Headdesk or face palm it’s the same thing. It’s that sinking feeling of knowing you’ve either just written something completely ridiculous or you’ve reached that moment in your story where you realise you don’t give a monkey’s about your main character, and not only that but your contempt for said character is glaringly obvious from the narrative.
Take for instance that irritating woman who books an abortion at a clinic in london and then falls in love with a new guy in the hotel.
Or when you’re writing a really tense scene and then ‘suddenly’… you’ve bumbled with a primary school adverb.
Or what about this faux pas…
“Your so exhausted Alice. Its that stupid plant and they’re lax health and safety. Their shirking there responsibilities to the workers. The affects of having less workers monitoring the seals are obviously reaching farther than they foresaw. We’ve got to do something…”
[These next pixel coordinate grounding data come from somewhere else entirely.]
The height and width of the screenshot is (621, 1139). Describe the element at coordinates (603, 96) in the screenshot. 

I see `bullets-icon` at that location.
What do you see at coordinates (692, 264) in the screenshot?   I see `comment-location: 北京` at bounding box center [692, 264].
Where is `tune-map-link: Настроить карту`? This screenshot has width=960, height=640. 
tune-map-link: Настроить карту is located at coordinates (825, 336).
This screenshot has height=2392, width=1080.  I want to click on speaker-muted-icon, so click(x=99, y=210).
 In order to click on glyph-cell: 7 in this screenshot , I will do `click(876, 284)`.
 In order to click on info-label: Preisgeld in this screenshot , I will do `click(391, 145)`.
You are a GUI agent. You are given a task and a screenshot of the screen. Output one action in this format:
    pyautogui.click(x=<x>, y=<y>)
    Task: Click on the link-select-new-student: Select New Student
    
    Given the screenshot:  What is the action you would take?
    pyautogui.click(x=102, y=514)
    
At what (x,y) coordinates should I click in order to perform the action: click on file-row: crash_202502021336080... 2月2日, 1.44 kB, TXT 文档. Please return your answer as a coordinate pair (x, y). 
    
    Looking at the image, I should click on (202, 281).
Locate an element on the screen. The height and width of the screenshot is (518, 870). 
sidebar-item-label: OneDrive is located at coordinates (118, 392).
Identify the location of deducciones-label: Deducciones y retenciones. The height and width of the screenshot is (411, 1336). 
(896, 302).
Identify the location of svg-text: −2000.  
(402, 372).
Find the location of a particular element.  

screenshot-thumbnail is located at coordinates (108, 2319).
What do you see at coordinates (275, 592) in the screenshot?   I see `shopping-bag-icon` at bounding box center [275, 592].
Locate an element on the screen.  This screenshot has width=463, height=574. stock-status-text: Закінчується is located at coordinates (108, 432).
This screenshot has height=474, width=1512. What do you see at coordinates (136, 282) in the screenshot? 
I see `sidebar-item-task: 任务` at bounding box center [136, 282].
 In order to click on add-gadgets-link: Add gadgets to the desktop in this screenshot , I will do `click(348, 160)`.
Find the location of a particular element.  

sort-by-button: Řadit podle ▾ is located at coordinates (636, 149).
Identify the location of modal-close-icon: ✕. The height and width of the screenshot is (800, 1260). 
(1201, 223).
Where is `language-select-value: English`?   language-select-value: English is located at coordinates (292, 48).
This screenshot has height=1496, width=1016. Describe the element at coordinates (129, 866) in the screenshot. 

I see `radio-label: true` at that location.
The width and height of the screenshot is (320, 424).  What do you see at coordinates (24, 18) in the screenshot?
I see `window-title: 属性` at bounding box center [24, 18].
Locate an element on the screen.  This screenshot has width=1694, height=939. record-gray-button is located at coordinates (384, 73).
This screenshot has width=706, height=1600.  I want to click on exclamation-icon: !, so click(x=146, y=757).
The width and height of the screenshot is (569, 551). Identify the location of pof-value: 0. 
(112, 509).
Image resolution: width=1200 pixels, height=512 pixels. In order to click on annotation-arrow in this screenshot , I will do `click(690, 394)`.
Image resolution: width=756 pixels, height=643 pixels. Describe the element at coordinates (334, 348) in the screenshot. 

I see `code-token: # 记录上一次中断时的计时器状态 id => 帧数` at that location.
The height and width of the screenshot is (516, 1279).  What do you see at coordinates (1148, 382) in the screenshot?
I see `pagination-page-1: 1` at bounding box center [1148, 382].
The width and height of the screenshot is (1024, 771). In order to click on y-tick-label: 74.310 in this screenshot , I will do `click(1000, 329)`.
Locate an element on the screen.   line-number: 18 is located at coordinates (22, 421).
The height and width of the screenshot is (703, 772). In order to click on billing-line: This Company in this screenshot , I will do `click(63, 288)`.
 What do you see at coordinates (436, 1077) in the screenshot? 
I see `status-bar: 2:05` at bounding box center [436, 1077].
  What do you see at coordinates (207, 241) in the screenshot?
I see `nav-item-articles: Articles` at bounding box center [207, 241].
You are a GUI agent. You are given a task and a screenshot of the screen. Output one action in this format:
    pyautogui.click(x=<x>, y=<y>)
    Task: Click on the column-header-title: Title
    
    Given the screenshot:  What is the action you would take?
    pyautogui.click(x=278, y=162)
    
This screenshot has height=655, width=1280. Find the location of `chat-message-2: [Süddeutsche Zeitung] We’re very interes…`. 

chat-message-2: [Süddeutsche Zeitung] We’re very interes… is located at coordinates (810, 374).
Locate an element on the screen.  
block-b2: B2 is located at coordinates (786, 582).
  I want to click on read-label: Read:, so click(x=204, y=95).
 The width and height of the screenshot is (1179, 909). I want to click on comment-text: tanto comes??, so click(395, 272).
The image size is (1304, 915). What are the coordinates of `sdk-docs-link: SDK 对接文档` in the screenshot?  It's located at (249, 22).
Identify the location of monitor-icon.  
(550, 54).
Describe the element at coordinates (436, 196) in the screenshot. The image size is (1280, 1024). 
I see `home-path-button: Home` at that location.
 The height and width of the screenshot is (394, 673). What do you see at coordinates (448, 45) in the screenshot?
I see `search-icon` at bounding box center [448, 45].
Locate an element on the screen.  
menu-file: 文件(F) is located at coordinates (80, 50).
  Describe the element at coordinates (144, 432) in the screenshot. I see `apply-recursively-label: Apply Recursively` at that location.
Ok so this sentence didn’t actually happen, but it could have. I’m constantly making rookie grammar mistakes in my writing especially during the first draft where I’m just typing away, completely focused in the moment of the story. It’s not until later, looking back over my work, that I’m often left wondering how I could possibly have been so oblivious to the errors.
If you want to revise your grammar skills then this site detailing 14 Common Grammatical Mistakes in English is really useful, but there are many such webpages online.
Who else has headdesk moments when writing, and I mean literal head to desk! Also how many grammar mistakes can you see in the above extract? The first person to get it right will have their name given to a flyby character in my next short story. Happy counting!